** Study material follows **
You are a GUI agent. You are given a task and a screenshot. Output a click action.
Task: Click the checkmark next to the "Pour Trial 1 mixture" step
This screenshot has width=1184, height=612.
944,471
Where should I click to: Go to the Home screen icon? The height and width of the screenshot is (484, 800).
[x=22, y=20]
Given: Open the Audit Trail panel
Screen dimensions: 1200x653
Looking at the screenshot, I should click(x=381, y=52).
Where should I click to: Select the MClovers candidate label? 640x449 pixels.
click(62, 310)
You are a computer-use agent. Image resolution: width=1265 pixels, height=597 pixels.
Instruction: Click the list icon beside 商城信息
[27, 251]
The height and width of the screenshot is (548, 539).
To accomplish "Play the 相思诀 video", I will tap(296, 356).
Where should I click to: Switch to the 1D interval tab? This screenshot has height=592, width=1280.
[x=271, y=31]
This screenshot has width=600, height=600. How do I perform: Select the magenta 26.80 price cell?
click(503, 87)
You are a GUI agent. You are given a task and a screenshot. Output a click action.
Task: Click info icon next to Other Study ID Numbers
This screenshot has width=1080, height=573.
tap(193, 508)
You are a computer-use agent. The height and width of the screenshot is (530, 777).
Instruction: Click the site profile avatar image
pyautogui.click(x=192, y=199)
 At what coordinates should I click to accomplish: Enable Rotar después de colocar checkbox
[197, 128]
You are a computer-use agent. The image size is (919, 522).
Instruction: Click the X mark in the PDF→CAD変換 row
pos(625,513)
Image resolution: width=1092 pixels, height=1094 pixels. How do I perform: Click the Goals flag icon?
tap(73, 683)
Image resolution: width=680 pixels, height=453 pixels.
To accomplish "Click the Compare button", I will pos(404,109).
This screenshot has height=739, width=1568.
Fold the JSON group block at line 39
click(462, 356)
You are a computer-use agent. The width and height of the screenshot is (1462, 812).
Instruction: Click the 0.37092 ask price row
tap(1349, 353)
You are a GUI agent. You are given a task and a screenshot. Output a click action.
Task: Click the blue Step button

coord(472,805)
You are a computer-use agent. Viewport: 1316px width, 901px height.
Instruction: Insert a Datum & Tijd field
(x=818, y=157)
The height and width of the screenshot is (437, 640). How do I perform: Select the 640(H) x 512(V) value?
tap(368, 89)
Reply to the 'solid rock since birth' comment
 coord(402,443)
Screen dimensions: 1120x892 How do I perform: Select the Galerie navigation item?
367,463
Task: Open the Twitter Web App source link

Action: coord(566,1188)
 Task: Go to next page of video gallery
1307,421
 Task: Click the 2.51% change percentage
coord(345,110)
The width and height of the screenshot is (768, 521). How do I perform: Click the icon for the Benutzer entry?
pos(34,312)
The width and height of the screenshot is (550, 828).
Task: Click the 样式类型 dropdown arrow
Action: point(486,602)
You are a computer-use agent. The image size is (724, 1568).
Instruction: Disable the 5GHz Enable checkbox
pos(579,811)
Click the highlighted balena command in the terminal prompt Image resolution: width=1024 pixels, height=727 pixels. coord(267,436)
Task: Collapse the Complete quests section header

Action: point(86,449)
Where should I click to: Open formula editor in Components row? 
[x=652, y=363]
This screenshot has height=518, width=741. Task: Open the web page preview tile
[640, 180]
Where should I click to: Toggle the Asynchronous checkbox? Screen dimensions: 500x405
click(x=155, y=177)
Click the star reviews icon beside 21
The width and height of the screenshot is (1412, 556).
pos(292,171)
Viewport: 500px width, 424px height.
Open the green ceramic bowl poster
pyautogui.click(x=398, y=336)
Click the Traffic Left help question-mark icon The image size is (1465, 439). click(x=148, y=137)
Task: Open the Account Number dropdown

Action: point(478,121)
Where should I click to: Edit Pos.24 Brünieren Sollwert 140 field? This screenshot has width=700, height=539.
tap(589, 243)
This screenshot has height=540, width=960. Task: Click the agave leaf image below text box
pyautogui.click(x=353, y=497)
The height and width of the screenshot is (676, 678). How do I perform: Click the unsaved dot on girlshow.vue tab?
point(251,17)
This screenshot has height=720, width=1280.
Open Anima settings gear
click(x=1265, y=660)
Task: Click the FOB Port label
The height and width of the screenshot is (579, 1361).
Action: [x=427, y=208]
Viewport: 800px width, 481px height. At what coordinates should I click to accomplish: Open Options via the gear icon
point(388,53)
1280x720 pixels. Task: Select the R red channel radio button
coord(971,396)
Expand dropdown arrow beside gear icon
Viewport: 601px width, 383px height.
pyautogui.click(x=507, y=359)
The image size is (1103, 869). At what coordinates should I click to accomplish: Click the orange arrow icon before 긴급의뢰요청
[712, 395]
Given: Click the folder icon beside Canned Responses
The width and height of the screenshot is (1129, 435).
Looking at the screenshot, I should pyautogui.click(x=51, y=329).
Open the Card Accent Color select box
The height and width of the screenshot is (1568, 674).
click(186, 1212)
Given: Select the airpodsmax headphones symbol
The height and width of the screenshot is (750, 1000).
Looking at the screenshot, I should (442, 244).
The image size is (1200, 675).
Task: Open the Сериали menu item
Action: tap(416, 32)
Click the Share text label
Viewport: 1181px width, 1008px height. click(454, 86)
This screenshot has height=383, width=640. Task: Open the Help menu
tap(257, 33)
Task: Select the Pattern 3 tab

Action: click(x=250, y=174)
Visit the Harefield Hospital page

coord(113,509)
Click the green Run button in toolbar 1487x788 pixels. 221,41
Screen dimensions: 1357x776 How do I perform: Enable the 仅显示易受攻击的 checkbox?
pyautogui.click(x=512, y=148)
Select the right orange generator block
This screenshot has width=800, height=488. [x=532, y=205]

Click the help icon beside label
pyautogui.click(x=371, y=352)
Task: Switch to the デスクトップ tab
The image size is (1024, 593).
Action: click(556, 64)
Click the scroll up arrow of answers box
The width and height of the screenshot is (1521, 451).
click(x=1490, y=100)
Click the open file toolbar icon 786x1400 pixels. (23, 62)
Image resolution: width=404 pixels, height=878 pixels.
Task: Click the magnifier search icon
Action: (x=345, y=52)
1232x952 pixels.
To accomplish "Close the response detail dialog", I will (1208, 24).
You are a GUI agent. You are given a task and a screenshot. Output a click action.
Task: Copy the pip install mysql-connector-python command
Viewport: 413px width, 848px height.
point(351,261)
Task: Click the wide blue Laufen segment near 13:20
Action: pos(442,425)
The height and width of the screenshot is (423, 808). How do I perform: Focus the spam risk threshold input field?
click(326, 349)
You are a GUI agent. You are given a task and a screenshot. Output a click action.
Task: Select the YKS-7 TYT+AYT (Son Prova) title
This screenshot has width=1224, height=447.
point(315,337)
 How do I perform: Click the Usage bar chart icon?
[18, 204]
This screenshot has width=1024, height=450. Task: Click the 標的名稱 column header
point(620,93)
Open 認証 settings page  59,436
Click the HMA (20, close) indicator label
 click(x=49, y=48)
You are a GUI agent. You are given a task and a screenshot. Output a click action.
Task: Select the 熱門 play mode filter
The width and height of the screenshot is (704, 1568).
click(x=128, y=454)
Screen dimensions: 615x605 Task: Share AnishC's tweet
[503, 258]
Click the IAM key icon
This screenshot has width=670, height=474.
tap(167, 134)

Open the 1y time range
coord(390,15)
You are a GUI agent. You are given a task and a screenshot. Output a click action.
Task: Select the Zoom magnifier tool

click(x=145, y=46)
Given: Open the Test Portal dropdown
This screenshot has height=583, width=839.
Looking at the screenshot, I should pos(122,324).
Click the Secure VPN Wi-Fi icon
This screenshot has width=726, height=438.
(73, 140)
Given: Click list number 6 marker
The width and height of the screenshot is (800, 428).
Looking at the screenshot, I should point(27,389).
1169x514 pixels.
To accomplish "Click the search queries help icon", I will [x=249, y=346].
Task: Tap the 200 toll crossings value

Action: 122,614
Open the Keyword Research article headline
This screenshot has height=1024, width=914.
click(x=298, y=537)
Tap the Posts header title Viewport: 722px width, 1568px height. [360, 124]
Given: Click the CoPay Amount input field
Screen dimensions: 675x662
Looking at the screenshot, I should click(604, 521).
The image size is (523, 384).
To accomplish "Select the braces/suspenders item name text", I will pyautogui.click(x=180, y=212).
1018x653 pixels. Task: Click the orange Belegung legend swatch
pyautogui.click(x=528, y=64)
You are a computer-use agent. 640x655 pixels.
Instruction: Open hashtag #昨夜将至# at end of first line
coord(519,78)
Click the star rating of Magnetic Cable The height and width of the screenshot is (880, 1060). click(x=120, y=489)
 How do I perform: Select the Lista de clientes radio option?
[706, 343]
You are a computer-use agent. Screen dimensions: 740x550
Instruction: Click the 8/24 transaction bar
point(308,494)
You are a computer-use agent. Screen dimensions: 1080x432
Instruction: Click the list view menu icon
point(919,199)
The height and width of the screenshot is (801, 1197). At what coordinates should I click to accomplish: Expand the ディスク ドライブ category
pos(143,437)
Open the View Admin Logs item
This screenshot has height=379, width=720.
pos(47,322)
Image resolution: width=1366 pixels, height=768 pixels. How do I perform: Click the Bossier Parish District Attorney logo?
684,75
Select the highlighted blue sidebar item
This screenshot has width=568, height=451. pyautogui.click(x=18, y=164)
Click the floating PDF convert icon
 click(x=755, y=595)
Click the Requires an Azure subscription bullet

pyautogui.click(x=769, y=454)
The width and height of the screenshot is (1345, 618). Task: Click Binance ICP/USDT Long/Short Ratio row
** End of Study material **
Within the records, tally every line that contains the word "will". Only the resulting number should be given.

5